*EXERCISE INSTRUCTIONS*.
Reproduce the entries below with "Instruction" swapped for "Directive" throughout and everything else left unchanged. Omit the pictures from your answer.

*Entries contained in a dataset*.

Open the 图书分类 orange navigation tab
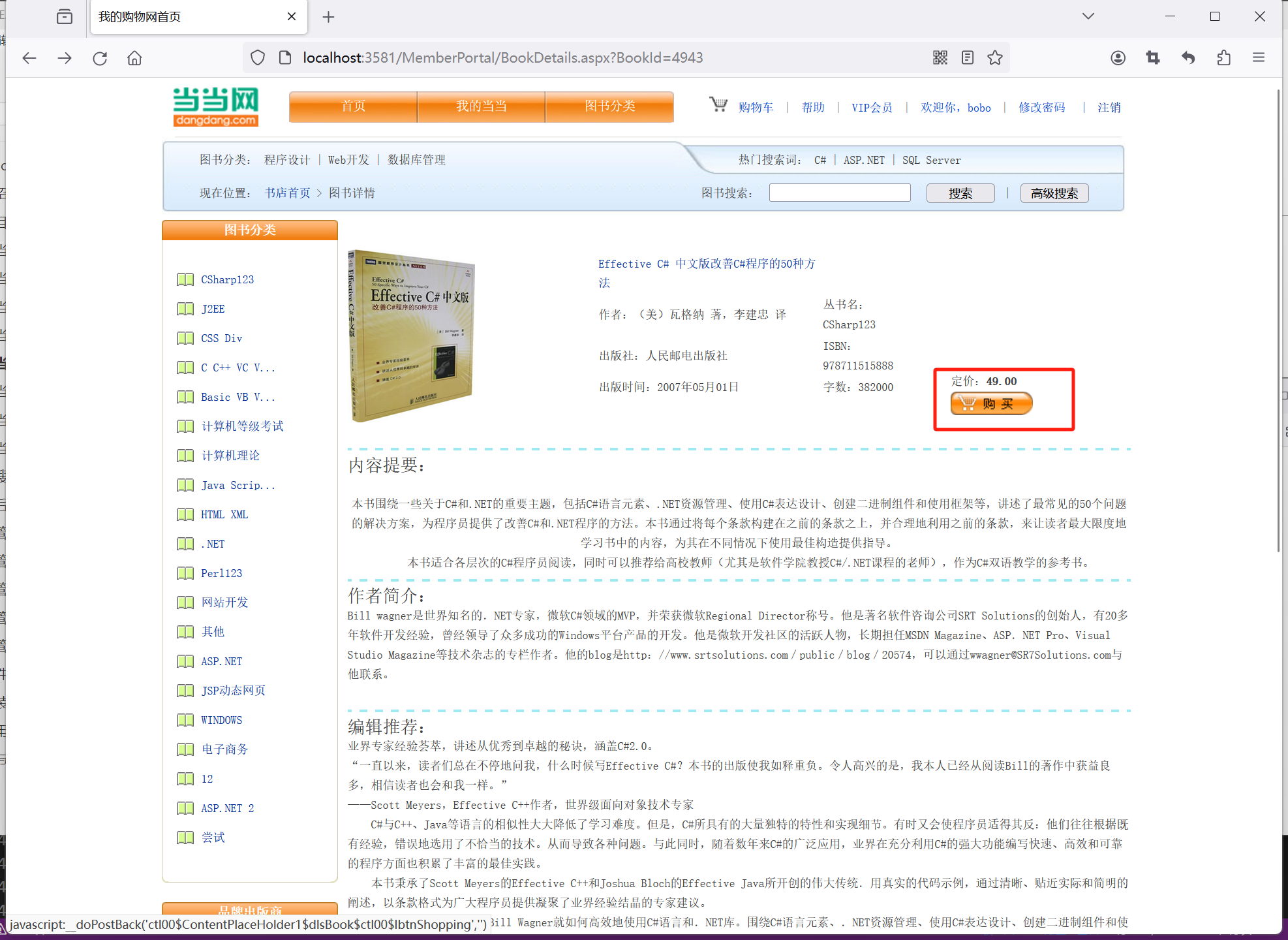Screen dimensions: 1288x940 click(609, 106)
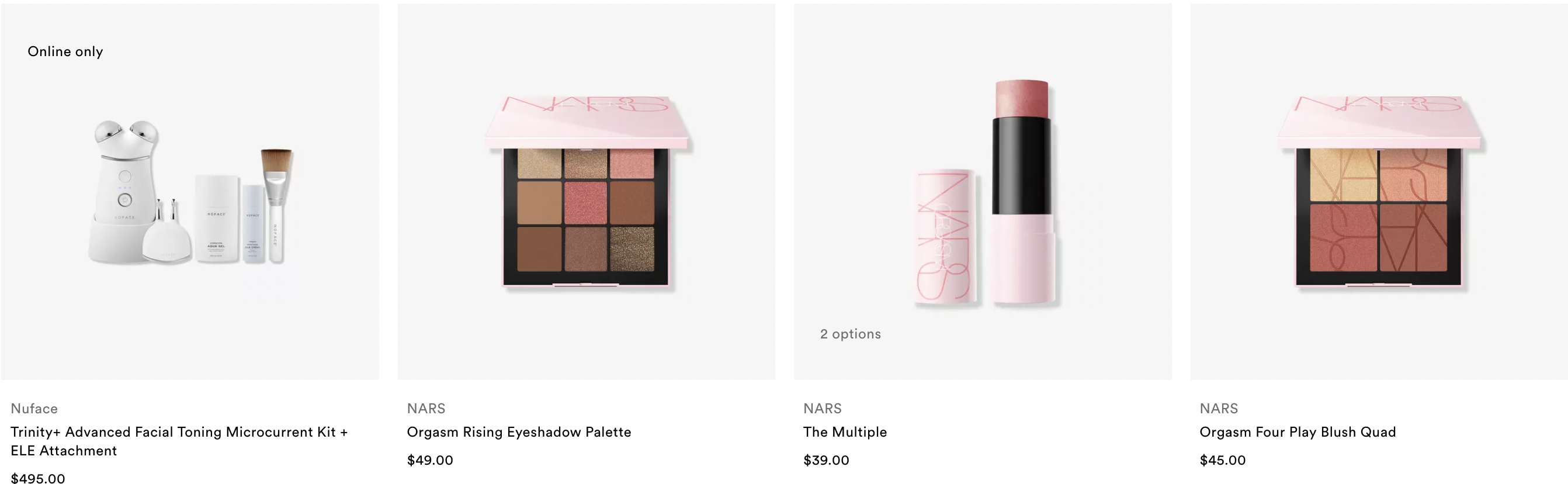The height and width of the screenshot is (484, 1568).
Task: Click the $45.00 price
Action: coord(1222,460)
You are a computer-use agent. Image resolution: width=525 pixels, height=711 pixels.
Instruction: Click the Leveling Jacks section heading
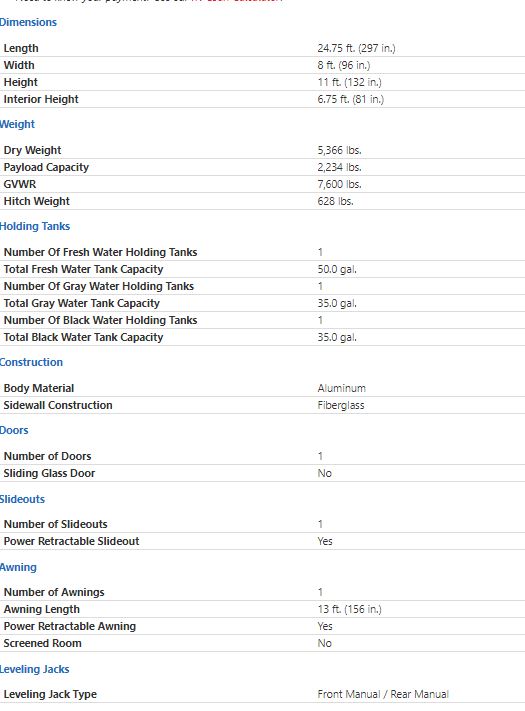[34, 669]
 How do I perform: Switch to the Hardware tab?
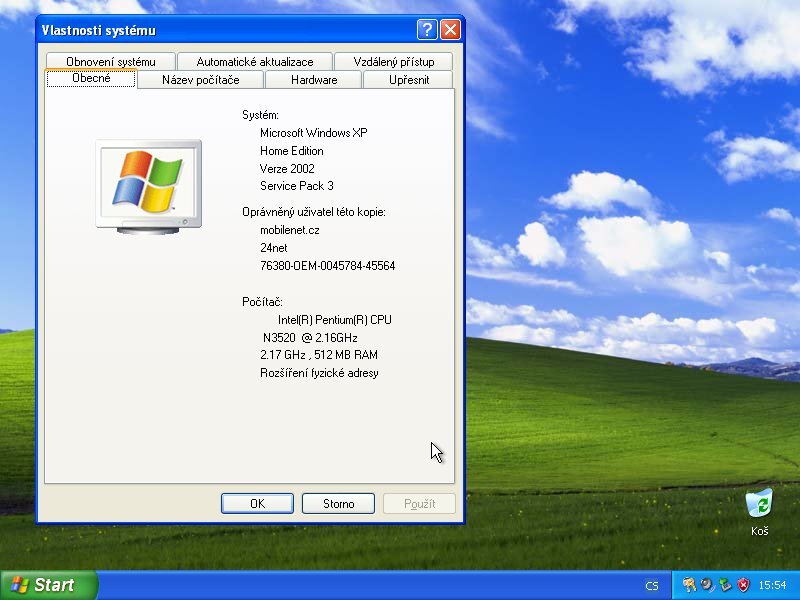pyautogui.click(x=313, y=80)
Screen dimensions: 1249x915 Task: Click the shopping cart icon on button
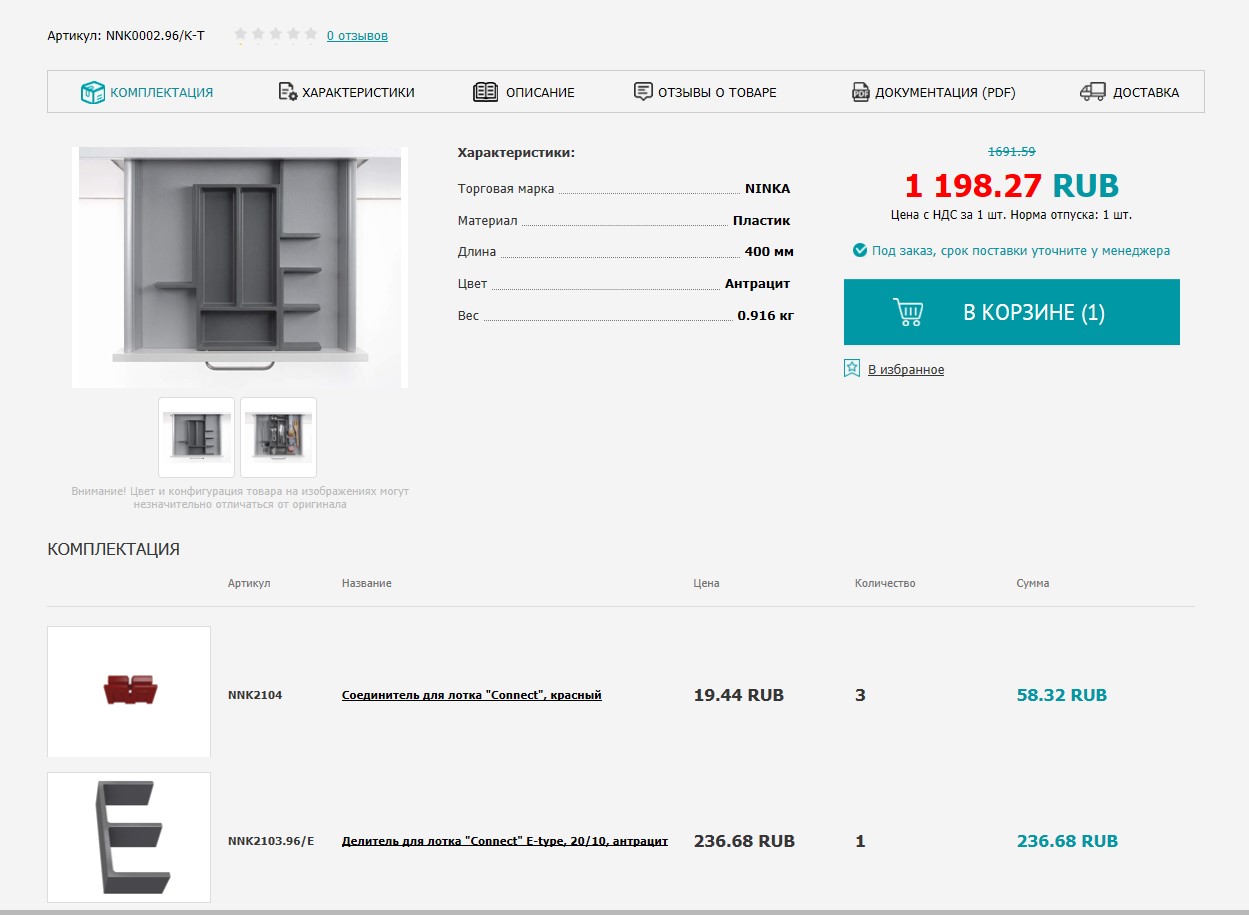908,312
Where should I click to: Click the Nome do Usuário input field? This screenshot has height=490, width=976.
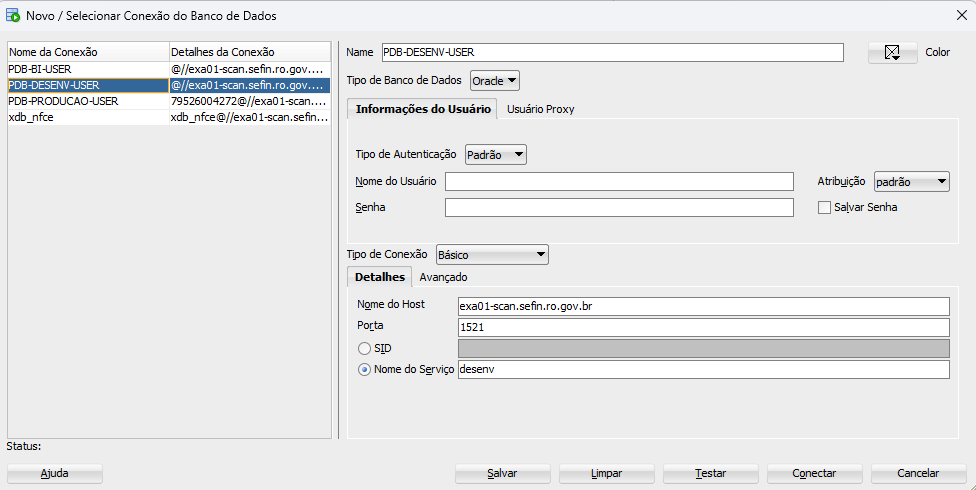tap(619, 181)
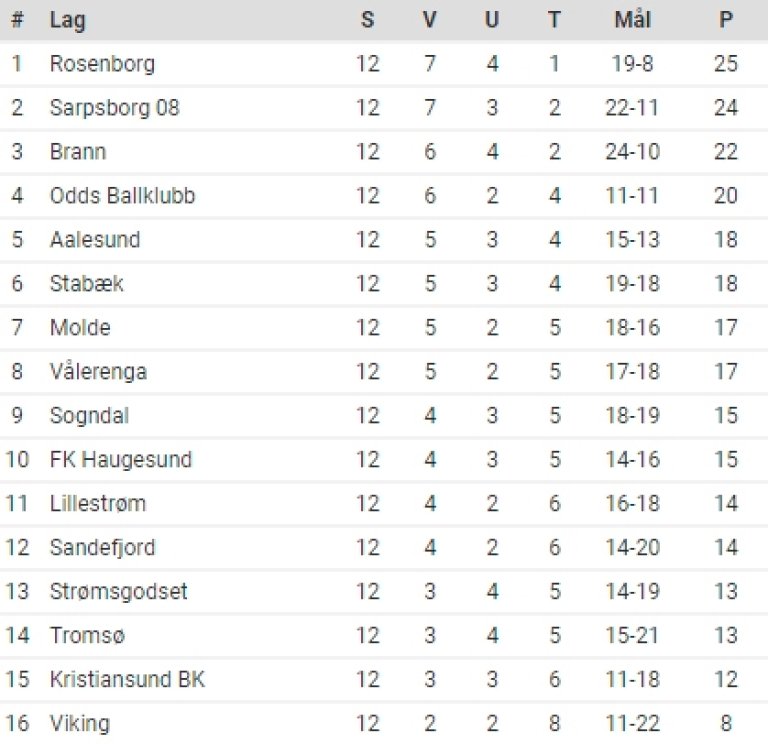Viewport: 768px width, 744px height.
Task: Sort by the P points column header
Action: 726,20
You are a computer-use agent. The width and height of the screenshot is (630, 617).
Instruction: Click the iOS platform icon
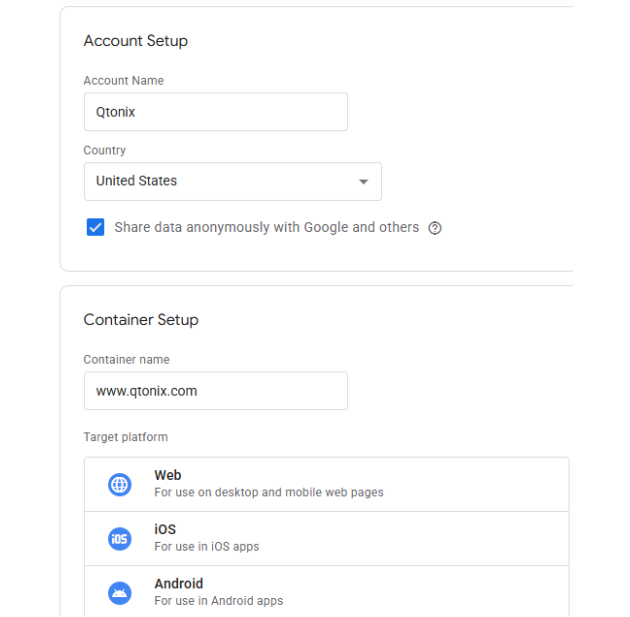120,539
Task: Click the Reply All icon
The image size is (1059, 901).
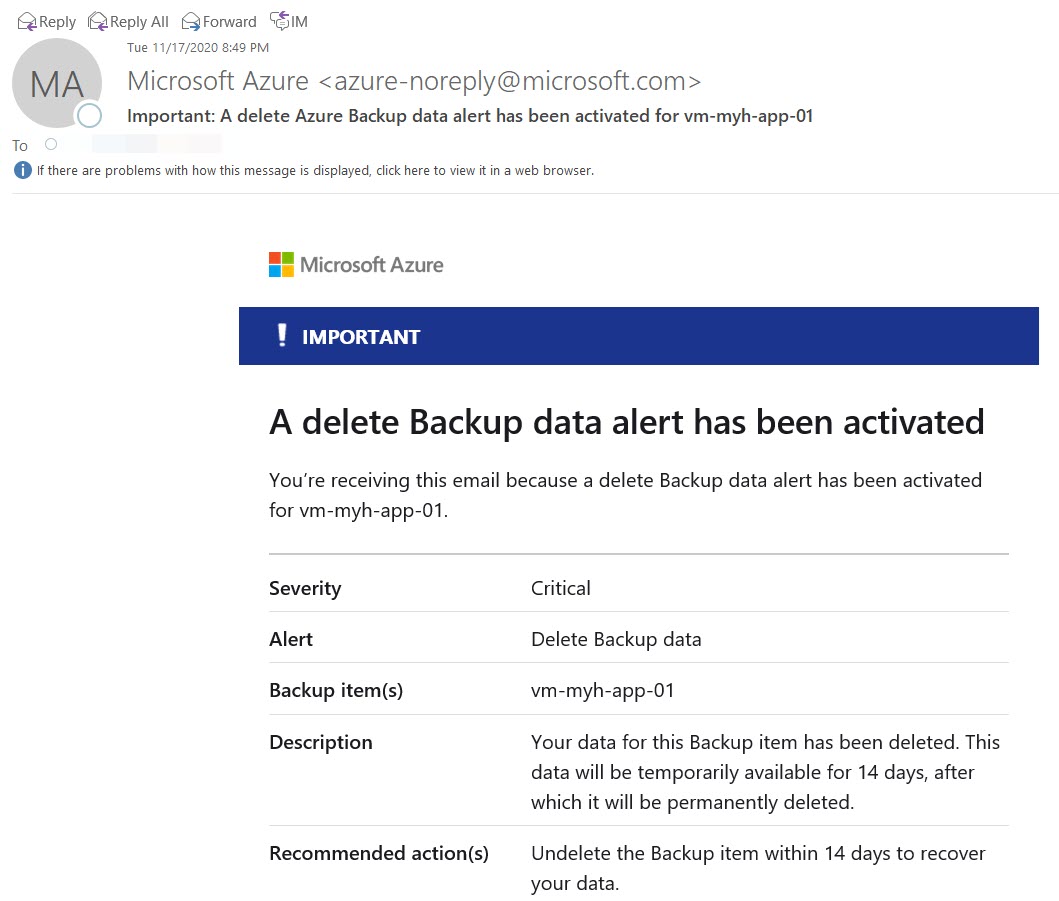Action: coord(98,21)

*FINAL RESULT*.
Open the 图书分类 orange navigation tab
Screen dimensions: 1288x940 click(609, 106)
The height and width of the screenshot is (484, 1568).
Task: Click the $45.00 price
Action: coord(1222,460)
You are a computer-use agent. Image resolution: width=525 pixels, height=711 pixels.
Directive: Click the Leveling Jacks section heading
[34, 669]
 How do I perform: Switch to the Hardware tab?
pyautogui.click(x=313, y=80)
Screen dimensions: 1249x915 Task: Click the shopping cart icon on button
908,312
Where should I click to: Click the Nome do Usuário input field? This screenshot has height=490, width=976.
tap(619, 181)
Viewport: 768px width, 744px height.
Task: Sort by the P points column header
Action: 726,20
You are a computer-use agent. The width and height of the screenshot is (630, 617).
Directive: Click the iOS platform icon
120,539
Task: Click the Reply All icon
The image size is (1059, 901).
Action: coord(98,21)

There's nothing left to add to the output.